• _Your assignment_
From the listing below, pull out every line where the string "will" appears.

• _Data records_
┌──
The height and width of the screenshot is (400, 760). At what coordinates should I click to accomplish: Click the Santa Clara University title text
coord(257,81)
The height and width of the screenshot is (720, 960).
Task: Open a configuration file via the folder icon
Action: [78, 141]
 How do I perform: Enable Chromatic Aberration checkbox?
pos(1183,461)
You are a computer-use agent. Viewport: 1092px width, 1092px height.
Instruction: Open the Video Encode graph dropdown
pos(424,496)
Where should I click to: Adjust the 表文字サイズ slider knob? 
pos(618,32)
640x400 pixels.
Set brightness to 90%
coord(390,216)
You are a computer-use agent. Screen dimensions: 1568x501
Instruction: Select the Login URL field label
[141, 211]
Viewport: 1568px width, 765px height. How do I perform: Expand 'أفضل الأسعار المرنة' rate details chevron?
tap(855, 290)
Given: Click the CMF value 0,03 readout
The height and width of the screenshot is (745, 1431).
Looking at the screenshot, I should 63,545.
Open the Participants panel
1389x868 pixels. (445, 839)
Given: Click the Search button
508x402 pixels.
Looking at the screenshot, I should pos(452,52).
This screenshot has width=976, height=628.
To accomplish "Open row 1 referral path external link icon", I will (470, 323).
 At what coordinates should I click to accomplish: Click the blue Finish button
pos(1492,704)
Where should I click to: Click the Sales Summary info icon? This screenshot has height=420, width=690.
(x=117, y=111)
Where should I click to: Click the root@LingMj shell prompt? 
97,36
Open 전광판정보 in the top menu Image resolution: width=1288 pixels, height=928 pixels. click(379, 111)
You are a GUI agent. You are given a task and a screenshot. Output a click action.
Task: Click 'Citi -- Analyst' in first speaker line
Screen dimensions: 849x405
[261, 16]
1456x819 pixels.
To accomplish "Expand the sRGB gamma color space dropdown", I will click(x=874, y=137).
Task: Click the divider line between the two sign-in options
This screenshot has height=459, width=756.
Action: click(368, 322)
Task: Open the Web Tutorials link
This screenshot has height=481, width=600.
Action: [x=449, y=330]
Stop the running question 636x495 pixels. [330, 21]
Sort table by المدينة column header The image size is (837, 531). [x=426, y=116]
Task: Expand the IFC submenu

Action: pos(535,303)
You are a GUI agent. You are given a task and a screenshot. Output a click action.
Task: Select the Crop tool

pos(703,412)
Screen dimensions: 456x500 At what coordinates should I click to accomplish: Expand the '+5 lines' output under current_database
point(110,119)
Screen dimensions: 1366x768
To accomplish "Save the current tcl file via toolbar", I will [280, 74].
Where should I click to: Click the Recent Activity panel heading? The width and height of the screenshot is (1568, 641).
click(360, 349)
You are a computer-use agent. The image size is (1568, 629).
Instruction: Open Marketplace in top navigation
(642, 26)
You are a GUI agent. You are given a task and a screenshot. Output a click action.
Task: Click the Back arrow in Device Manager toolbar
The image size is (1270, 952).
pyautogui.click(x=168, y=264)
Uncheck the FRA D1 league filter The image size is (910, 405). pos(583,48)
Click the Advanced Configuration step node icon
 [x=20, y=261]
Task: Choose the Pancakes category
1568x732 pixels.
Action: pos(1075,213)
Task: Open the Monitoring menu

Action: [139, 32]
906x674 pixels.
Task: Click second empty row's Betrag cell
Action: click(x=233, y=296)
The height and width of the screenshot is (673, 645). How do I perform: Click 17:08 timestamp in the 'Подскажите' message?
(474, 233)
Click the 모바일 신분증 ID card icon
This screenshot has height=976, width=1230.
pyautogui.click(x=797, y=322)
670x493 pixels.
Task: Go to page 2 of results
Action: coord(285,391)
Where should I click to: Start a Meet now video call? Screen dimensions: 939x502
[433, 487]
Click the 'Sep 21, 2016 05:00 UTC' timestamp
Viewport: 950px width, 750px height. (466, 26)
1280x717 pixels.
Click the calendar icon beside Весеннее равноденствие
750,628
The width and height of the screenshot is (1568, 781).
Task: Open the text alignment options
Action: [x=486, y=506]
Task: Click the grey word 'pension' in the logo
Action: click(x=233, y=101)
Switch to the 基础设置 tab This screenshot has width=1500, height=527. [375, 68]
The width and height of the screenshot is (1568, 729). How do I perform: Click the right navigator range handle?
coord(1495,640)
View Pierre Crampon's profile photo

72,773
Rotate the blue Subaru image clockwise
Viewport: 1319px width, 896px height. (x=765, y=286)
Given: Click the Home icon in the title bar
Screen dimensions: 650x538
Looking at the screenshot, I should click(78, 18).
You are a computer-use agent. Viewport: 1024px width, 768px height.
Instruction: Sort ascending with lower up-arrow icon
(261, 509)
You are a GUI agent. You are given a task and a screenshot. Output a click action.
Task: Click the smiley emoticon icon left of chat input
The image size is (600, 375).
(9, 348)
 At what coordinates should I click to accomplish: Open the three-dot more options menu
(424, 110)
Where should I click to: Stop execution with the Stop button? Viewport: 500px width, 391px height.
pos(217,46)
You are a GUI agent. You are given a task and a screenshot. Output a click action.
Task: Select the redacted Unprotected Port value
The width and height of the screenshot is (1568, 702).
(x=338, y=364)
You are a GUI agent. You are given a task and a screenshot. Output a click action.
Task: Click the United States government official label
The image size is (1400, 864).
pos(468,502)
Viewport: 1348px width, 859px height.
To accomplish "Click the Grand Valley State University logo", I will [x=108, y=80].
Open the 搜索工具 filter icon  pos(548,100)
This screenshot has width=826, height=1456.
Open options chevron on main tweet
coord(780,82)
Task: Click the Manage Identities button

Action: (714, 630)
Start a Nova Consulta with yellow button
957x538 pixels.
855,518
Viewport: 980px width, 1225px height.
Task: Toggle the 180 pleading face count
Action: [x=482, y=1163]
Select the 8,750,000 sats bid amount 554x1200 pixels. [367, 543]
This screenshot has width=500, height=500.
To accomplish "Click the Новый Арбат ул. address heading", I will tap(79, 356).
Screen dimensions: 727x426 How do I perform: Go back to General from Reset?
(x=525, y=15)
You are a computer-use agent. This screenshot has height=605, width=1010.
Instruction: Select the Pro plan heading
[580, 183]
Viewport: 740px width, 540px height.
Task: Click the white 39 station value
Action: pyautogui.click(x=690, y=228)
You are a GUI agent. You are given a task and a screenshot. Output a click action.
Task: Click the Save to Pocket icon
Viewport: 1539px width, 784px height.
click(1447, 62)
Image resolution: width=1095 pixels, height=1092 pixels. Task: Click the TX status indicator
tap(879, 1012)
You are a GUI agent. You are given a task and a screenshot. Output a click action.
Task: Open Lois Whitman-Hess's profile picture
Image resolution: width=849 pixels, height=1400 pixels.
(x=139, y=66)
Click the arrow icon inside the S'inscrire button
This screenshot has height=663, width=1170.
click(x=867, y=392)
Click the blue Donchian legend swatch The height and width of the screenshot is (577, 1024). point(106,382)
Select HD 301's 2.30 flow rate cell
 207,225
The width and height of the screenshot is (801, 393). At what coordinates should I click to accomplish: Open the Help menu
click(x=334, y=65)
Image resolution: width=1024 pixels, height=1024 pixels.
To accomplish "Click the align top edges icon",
└──
• _Your solution_
To accomplish "Open row 1 referral path external link icon", I will (470, 323).
To accomplish "Expand the sRGB gamma color space dropdown", I will click(x=874, y=137).
To accomplish "Save the current tcl file via toolbar", I will [280, 74].
To accomplish "Click the Grand Valley State University logo", I will [x=108, y=80].
To accomplish "Click the Новый Арбат ул. address heading", I will tap(79, 356).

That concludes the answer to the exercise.